Reading a binary file bit by bit - c

I know the function below:
size_t fread(void *ptr, size_t size_of_elements, size_t number_of_elements, FILE *a_file);
It only reads byte by byte, my goal is to be able to read 12 bits at a time and then take them into an array. Any help or pointers would be greatly appreciated!

Adding to the first comment, you can try reading one byte at a time (declare a char variable and write there), and then use the bitwise operators >> and << to read bit by bit. Read more here: http://www.cprogramming.com/tutorial/bitwise_operators.html

Many years ago, I wrote some I/O routines in C for a Huffman encoder. This needs to be able to read and write on the granularity of bits rather than bytes. I created functions analogous to read(2) and write(2) that could be asked to (say) read 13 bits from a stream. To encode, for example, bytes would be fed into the coder and variable numbers of bits would emerge the other side. I had a simple structure with a bit pointer into the current byte being read or written. Every time it went off the end, it flushed the completed byte out and reset the pointer to zero. Unfortunately that code is long gone, but it might be an idea to pull apart an open-source Huffman coder and see how the problem was solved there. Similarly, base64 coding takes 3 bytes of data and turns them into 4 (or vice versa).

I've implemented a couple of methods to read/write files bit by bit. Here they are. Whether it is viable or not for your use case, you have to decide that for yourself. I've tried to make the most readable, optimized code i could, not being a seasoned C developer (for now).
Internally, it uses a "bitCursor" to store information about previous bits that don't yet fit a full byte. It has who data fields: d stores data and s stores size, or the amount of bits stored in the cursor.
You have four functions:
newBitCursor(), which returns a bitCursor object with default values
{0,0}. Such a cursor is needed at the beginning of a sequence of
read/write operations to or from a file.
fwriteb(void *ptr, size_t sizeb, size_t rSizeb, FILE *fp, bitCursor
*c), which writes sizeb rightmost bits of the value stored in ptr to fp.
fcloseb(FILE *fp, bitCursor *c), which writes a remaining byte, if
the previous writes did not exactly encapsulate all data needed to
be written, that is probably almost always the case...
freadb(void *ptr, size_t sizeb, size_t rSizeb, FILE *fp, bitCursor
*c), which reads sizeb bits and bitwise ORs them to *ptr. (it is, therefore, your responsibility to init *ptr as 0)
More info is provided in the comments. Have Fun!
Edit: It has come to my knowledge today that when i made that i assumed Little Endian! :P Oops! It's always nice to realize how much of a noob i still am ;D.
Edit: GNU's Binary File Descriptors.

Read the first two bytes from your a_file file pointer and check the bits in the least or greatest byte — depending on the endianness of your platform (x86 is little-endian) — using bitshift operators.
You can't really put bits into an array, as there isn't a datatype for bits. Rather than keeping 1's and 0's in an array, which is inefficient, it seems cheaper just to keep the two bytes in a two-element array (say, of type unsigned char *) and write functions to map those two bytes to one of 4096 (2^12) values-of-interest.
As a complication, on subsequent reads, if you want to fread through the pointer every 12 bits, you would read only one byte, using the left-over bits from the previous read to build a new 12-bit value. If there are no leftovers, you would need to read two bytes.
Your mapping functions would need to address the second case where bits were used from previous read, because the two bytes would need different mapping. To do this efficiently, a modulus on a read-counter could be used to swap between two mappings.
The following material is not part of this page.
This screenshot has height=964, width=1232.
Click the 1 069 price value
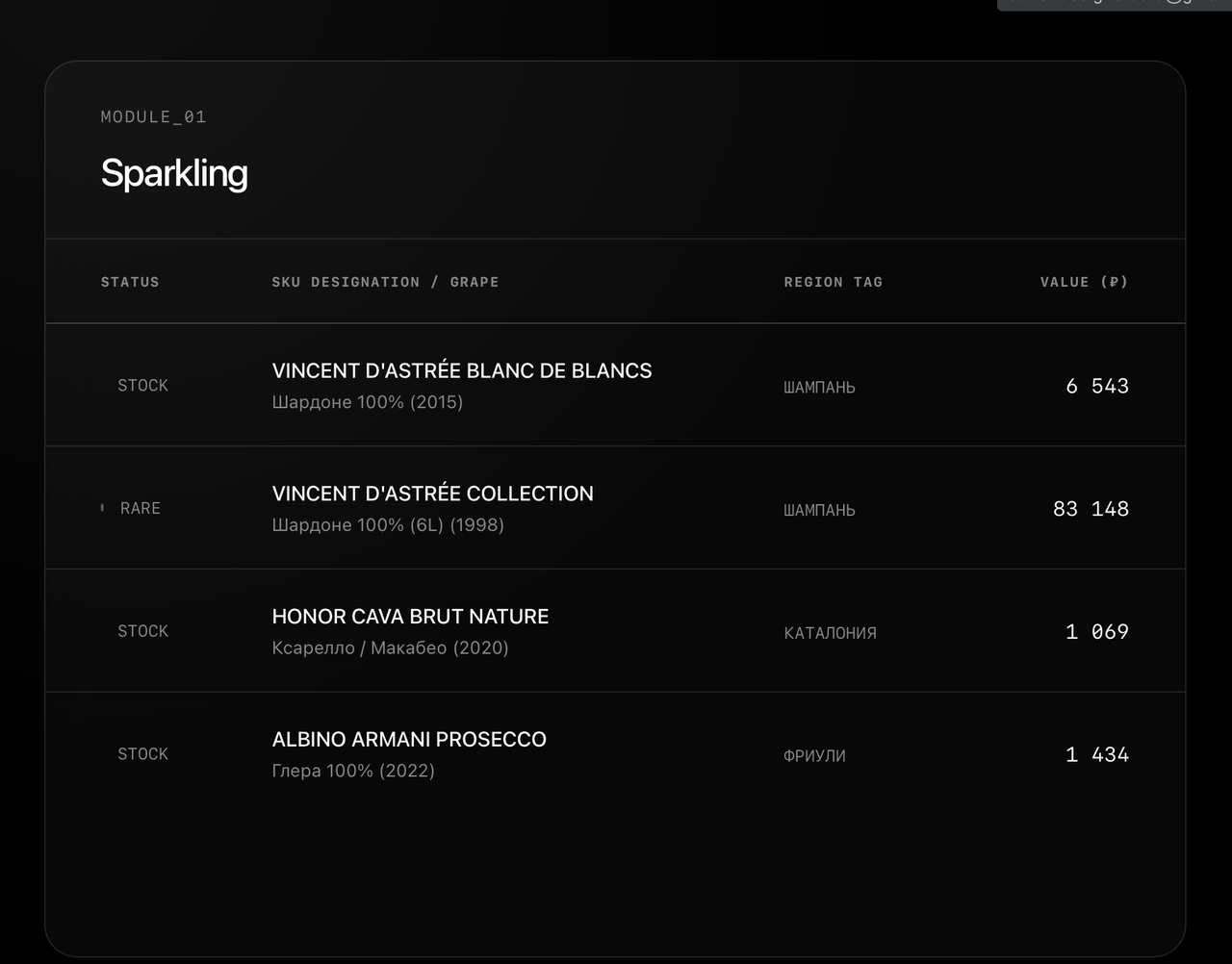tap(1097, 631)
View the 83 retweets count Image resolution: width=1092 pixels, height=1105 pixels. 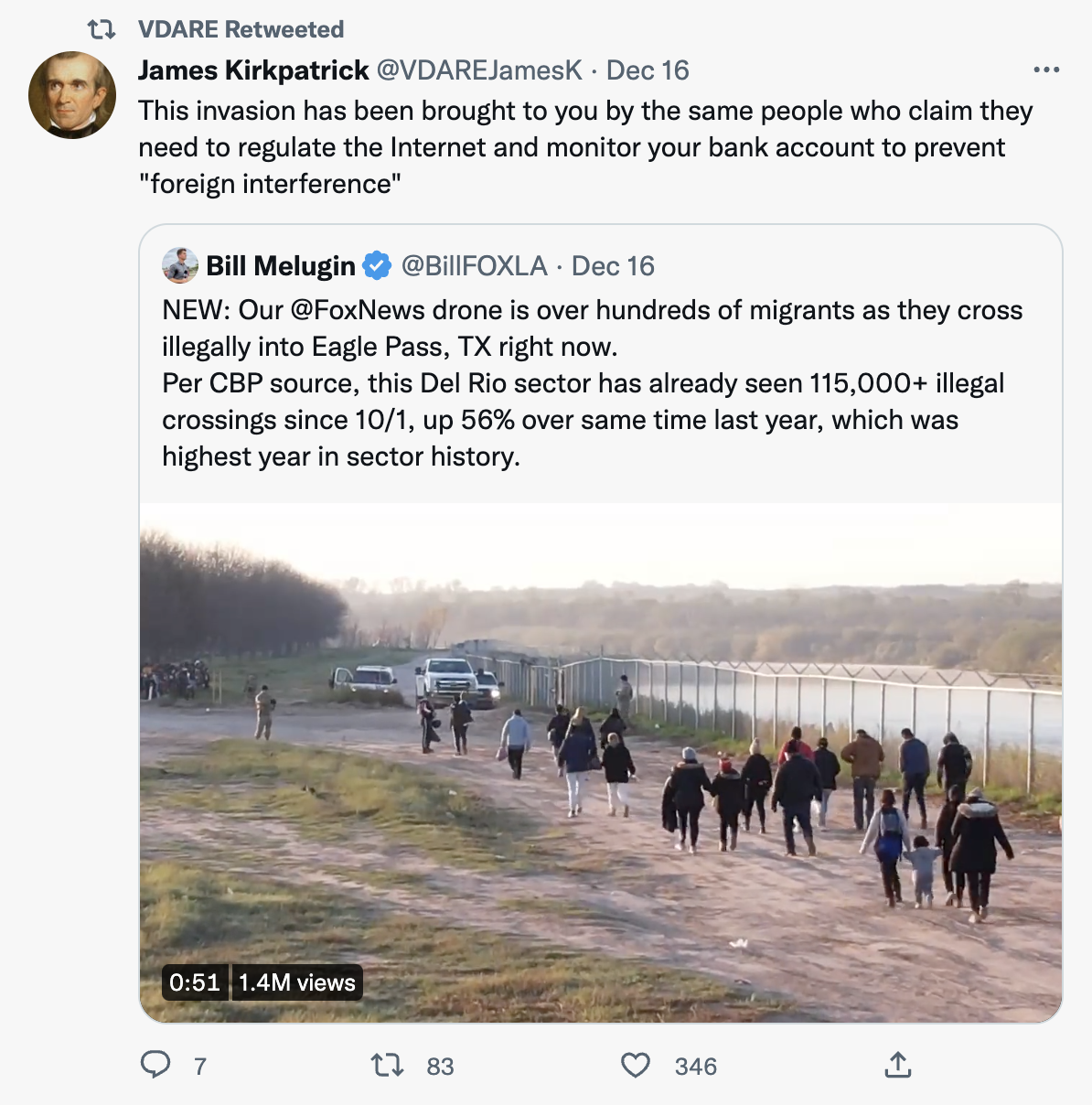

read 2 bytes and do bit wise operations will get it done for the next time read 2nd bytes onwards apply the bit-wise operations will get back you expected . . . .

For your problem you can see this demo program which read 2byte but actual information is only 12 bit.As well as this type of things are used it bit wise access.
fwrite() is a standard library function which take the size argument as byte and of type int.So it is not possible exactly 12bit read.If the file you create then create like below as well as read as below it solve your problem.
If that file is special file which not written by you then follow the standard provided for that file to read I think they also writing like this only.Or you can provide the axact where it I may help you.
#include<stdio.h>
#include<stdlib.h>
struct node
{
int data:12;
}NODE;
int main()
{
FILE *fp;
fp=fopen("t","w");
NODE.data=1024;
printf("%d\n",NODE.data);
fwrite(&NODE,sizeof(NODE),1,fp);
NODE.data=0;
NODE.data=2048;
printf("%d\n",(unsigned)NODE.data);
fwrite(&NODE,sizeof(NODE),1,fp);
fclose(fp);
fp=fopen("t","r");
fread(&NODE,sizeof(NODE),1,fp);
printf("%d\n",NODE.data);
fread(&NODE,sizeof(NODE),1,fp);
printf("%d\n",NODE.data);
fclose(fp);
}

Related

C How fread reads different data blocks in a binary file?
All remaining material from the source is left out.